Historical perspective

In 1942 Reid provided the first description of histoplasmosis-associated ophthalmic abnormalities from a patient with acute disseminated histoplasmosis.1 Following Reid’s description, additional reports surfaced of atrophic chorioretinal lesions associated with positive histoplasmin skin testing.24 In 1959 Woods and Wahlen4 published a series of 62 patients with granulomatous uveitis. Nineteen of these patients “showed a peculiar and consistent pattern of ocular lesions” that included both discrete atrophic, sparsely pigmented or unpigmented, peripheral lesions (frequently referred to as “histo spots”) and later cystic lesions in the macula. Skin testing for histoplasmin was positive in all of these 19 patients. Woods and Wahlen concluded that previous benign systemic histoplasmosis was responsible for the ocular findings in these 19 patients.4 A few years later Schlaegel and Kenney5 demonstrated that atrophic lesions around the optic nerve were also part of the clinical spectrum of ocular histoplasmosis syndrome (OHS), often called ocular histoplasmosis or presumed ocular histoplasmosis syndrome (POHS).

Clinical features of ocular histoplasmosis

The symptoms associated with ocular histoplasmosis are wide-ranging and are dependent on the pathology present. Atrophic lesions are typically asymptomatic. The presence of choroidal neovascularization (CNV) often results in variable vision loss and metamorphosia.

A clinical diagnosis of ocular histoplasmosis is based on the presence of at least two of the following fundus lesions in one or both eyes in the absence of ocular inflammation:6,7

Most often both eyes have typical lesions, although the appearance may not be symmetric at initial presentation. The early granulomatous stage of ocular histoplasmosis, as described by Woods and Whalen, is rarely seen clinically.4,6 The initial focal scars are probably too small to be seen with the ophthalmoscope. Gass6 has postulated that lymphocytic infiltration of the surrounding tissue produces enlargement of the lesion over a period of years and thus allows it to become clinically detectable.

Differential diagnosis

The differential diagnosis of ocular histoplasmosis includes a wide spectrum of disorders:

Multifocal choroiditis with panuveitis.

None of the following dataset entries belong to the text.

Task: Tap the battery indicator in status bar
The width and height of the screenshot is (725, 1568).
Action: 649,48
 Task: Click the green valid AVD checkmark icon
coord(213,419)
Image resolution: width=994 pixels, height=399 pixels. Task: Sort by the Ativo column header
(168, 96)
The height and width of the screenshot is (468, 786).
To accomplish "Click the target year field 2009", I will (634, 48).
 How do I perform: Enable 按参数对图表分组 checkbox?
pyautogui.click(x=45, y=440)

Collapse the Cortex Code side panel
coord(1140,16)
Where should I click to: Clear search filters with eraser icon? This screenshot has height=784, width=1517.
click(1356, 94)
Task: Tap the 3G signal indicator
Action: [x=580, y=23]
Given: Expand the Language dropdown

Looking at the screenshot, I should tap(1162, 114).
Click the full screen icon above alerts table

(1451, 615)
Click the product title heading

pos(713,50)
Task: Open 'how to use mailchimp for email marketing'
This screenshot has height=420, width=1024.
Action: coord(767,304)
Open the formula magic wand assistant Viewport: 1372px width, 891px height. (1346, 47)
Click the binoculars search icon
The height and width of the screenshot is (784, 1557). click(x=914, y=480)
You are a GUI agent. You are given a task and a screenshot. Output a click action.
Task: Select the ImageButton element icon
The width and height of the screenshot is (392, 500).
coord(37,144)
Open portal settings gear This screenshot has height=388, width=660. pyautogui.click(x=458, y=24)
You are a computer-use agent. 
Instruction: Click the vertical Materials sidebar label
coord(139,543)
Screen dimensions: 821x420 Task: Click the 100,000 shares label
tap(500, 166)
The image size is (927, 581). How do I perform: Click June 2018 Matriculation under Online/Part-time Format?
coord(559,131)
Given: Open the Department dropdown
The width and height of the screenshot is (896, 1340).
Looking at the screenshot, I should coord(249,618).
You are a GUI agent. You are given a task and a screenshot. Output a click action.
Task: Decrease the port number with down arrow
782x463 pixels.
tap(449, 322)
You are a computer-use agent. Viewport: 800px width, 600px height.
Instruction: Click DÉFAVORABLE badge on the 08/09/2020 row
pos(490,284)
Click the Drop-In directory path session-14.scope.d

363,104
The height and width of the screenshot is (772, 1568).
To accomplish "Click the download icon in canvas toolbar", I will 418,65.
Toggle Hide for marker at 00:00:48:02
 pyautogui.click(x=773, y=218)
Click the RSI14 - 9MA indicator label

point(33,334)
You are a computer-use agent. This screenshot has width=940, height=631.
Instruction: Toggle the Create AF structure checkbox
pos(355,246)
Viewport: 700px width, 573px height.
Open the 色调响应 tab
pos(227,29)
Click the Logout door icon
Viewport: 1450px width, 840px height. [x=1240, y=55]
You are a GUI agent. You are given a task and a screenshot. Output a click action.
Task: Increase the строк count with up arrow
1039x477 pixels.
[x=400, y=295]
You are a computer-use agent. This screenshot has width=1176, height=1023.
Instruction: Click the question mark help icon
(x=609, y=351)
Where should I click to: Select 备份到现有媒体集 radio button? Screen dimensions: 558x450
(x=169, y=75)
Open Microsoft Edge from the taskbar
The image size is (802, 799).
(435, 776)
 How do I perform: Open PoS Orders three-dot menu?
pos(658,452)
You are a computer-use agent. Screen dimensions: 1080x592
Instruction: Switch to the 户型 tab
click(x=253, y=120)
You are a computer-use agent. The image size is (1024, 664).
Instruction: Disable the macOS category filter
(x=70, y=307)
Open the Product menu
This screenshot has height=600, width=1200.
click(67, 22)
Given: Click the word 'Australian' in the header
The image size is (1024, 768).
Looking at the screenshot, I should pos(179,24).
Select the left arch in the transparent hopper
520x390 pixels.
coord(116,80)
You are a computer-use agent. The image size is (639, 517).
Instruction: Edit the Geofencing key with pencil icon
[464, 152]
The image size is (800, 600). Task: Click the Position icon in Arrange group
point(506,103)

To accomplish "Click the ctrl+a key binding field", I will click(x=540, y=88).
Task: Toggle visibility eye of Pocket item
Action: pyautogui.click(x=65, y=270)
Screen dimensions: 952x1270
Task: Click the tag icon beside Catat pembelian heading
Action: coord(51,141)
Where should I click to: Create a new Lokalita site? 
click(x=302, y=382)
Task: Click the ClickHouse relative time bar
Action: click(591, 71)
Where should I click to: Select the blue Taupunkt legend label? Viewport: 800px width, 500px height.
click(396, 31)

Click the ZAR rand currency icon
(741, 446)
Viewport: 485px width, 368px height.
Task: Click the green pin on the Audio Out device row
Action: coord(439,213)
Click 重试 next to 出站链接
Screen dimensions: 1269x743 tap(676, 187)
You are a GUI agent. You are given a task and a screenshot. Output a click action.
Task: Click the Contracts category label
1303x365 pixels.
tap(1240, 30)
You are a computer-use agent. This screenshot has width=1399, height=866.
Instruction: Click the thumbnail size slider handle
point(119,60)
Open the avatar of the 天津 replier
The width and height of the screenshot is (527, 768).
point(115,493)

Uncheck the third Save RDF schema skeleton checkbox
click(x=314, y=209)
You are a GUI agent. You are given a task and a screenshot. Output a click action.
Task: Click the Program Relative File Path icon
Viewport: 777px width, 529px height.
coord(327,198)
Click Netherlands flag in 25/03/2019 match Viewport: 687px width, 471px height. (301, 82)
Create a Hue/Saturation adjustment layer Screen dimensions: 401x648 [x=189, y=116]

Characterized by multiple chorioretinal scars with similar findings to ocular histoplasmosis. Significant anterior and/or posterior inflammation present in the active phase, and there may have associated CNV. One study examined distinguishing features of multifocal choroiditis compared to ocular histoplasmosis.8 Findings that were more characteristic of multifocal choroiditis included progressive growth of lesions, bridging scars, progressive proliferation of pigment, myopic disc changes, clustering of lesions (e.g., macula, equator), disc swelling, subretinal fibrosis, and narrowed/sheathed vessels.8 These features may be particularly important in distinguishing quiescent multifocal choroiditis from ocular histoplasmosis (see Chapter 76, White spot syndromes and related diseases).

Myopic degeneration. Peripapillary atrophy and CNV may be seen in patients with myopic degeneration. Small white focal areas of chorioretinal atrophy along with linear atrophic areas (e.g., lacquer cracks) may also be present in the posterior pole (see Chapter 68, Myopic macular degeneration).

Multiple evanescent white-dot syndrome (MEWDS). White lesions of the retinal pigment epithelium (RPE)/outer retina may be present with associated granularity of the fovea. Often the vision is transiently decreased with an associated enlarged blind spot. Mild inflammation may be present. Scarring and permanent chorioretinal lesions are not usually observed (see Chapter 76, White spot syndromes and related diseases).

Idiopathic CNV. A diagnosis of exclusion. Particularly in younger individuals, idiopathic CNV is seen in the absence of other signs of ocular histoplasmosis, age-related macular degeneration (AMD), angioid streaks, and other CNV-related conditions.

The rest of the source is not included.